The Big Companies Know This Too

Anthropic published an engineering piece on harness design for long-running apps. The important part is not just that the model is smart. It’s that the application has to manage context, state, tool use, interaction loops, and long-running behavior around the model.

The harness is a product surface.

NVIDIA has been making a similar argument from the hardware and platform side. In a 2026 NVIDIA announcement about AI agents for knowledge work, Jensen Huang said agents are extending AI beyond generation and reasoning into action, and that enterprise software will evolve into specialized agentic platforms. NVIDIA’s GTC keynote overview framed the same broader move toward AI factories, agents, and accelerated computing.

Why Model Councils Matter

OpenRouter has been experimenting with model routing and blended model workflows, including Fusion, which runs a panel of models in parallel and uses a judge model to compare their answers before producing a final response. The basic idea is powerful: you do not always need one perfect model. Sometimes you want several imperfect models with different strengths.

OpenRouter describes Fusion as a multi-model deliberation tool: a panel of models answers in parallel, a judge compares the responses, then the final model uses that analysis to write a better answer. The point is not that Fusion is the only way to do this. The point is that model routing and model panels are becoming product features.

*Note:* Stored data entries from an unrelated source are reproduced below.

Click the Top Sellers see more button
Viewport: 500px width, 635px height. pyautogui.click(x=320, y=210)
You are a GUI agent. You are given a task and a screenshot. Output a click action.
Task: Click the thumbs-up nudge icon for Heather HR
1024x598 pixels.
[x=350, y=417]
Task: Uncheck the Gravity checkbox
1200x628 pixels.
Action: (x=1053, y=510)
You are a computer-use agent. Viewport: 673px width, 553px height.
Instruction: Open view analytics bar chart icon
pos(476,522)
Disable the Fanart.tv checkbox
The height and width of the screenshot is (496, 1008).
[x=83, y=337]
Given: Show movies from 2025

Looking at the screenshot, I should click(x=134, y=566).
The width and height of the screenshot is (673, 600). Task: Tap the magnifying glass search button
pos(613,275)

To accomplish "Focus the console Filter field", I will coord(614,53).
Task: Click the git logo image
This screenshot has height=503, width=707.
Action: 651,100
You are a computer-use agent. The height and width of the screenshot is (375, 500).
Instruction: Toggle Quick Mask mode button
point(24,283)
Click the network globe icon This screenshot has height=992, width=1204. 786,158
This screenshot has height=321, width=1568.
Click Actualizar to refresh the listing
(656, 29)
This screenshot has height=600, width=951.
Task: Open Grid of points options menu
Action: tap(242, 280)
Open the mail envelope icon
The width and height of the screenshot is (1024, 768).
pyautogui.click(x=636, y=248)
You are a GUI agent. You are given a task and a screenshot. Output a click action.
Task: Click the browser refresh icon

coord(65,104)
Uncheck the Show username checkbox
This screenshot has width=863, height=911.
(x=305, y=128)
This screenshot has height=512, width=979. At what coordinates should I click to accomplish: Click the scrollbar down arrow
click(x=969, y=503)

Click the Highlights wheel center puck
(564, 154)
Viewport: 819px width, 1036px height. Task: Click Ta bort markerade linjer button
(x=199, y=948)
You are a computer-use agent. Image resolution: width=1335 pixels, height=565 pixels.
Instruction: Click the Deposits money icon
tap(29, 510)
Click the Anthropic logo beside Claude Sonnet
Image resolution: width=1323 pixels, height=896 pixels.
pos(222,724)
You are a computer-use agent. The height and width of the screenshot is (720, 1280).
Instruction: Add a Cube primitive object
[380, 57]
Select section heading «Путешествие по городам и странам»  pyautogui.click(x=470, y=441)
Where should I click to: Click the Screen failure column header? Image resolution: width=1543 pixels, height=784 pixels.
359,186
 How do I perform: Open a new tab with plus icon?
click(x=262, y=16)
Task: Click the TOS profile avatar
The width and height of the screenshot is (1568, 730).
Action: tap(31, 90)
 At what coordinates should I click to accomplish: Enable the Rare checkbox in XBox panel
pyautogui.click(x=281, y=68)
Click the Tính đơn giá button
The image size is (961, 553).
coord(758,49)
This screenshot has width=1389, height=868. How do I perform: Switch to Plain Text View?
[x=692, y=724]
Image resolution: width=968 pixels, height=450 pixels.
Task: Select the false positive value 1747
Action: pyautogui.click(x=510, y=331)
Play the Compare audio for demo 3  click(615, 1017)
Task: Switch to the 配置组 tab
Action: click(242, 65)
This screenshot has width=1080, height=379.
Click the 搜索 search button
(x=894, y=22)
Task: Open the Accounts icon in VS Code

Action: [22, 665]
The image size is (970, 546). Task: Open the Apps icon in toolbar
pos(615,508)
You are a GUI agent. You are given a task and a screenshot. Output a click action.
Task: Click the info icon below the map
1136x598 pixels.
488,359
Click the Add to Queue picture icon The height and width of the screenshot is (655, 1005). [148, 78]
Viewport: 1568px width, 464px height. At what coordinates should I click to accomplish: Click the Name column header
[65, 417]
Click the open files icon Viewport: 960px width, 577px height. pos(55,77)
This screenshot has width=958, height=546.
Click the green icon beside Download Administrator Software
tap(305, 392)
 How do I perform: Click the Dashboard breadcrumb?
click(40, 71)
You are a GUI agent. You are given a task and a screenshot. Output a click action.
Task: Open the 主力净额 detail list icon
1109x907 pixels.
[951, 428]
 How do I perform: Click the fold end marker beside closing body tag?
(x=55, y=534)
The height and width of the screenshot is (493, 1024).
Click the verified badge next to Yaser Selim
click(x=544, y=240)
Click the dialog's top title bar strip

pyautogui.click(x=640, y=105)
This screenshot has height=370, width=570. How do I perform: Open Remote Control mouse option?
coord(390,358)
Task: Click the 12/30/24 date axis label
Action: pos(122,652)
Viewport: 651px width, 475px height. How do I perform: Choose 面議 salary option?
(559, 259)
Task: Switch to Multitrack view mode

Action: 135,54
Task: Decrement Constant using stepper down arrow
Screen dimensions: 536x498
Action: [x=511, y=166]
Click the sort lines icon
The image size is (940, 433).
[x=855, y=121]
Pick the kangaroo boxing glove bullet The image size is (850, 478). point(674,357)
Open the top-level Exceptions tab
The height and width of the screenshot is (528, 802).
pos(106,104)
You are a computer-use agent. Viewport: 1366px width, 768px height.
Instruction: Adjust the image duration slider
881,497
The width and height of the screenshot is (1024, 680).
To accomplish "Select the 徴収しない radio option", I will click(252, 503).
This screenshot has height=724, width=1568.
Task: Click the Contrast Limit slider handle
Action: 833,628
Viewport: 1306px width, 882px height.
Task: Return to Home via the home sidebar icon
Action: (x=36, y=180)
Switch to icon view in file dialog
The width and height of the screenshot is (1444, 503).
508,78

Work on self-reflection in LLM agents found that agents can improve problem-solving performance when they generate feedback on their own answers and try again. You do not have to accept every self-critique as truth. The useful part is that critique becomes another step in the workflow, not a human-only bottleneck.

The future is a harness that knows which model to call, when to call it, and how to combine the results.

Why This Threatens Chatbot Lock-In

I don’t mean Claude is bad. Claude is excellent. ChatGPT is excellent. Gemini is excellent. These tools are useful, and for many people they are the fastest way to get value.

If an open agent harness can provide memory, personalization, tools, connectors, and data, then the model underneath becomes swappable. That is a much more durable advantage. It also creates room for open source.

Open source does not have to beat closed platforms model-for-model in every benchmark. It can win by assembling the work environment around the model: Once you have that, the chatbot becomes less important.

The work harness becomes the thing.

What This Means For You

Satya Nadella made a similar point in his recent piece, A frontier without an ecosystem is not stable. His argument is that the future is not just a frontier model. It is a frontier ecosystem where companies build learning loops around models, retain control over their IP, use private evals, preserve institutional memory, and can switch out a generalist model without losing the accumulated expertise in the system.

The model is becoming replaceable. The learning loop is not.

The Learning Loop

The future is not one chatbot replacing all the others. It is a working environment that can choose the right model for the job, remember what matters, improve from use, and keep the value inside the system you control.

You don’t need Claude for everything, you need a system that knows when to use Claude, when not to use Claude, and how to turn any good model into actual work.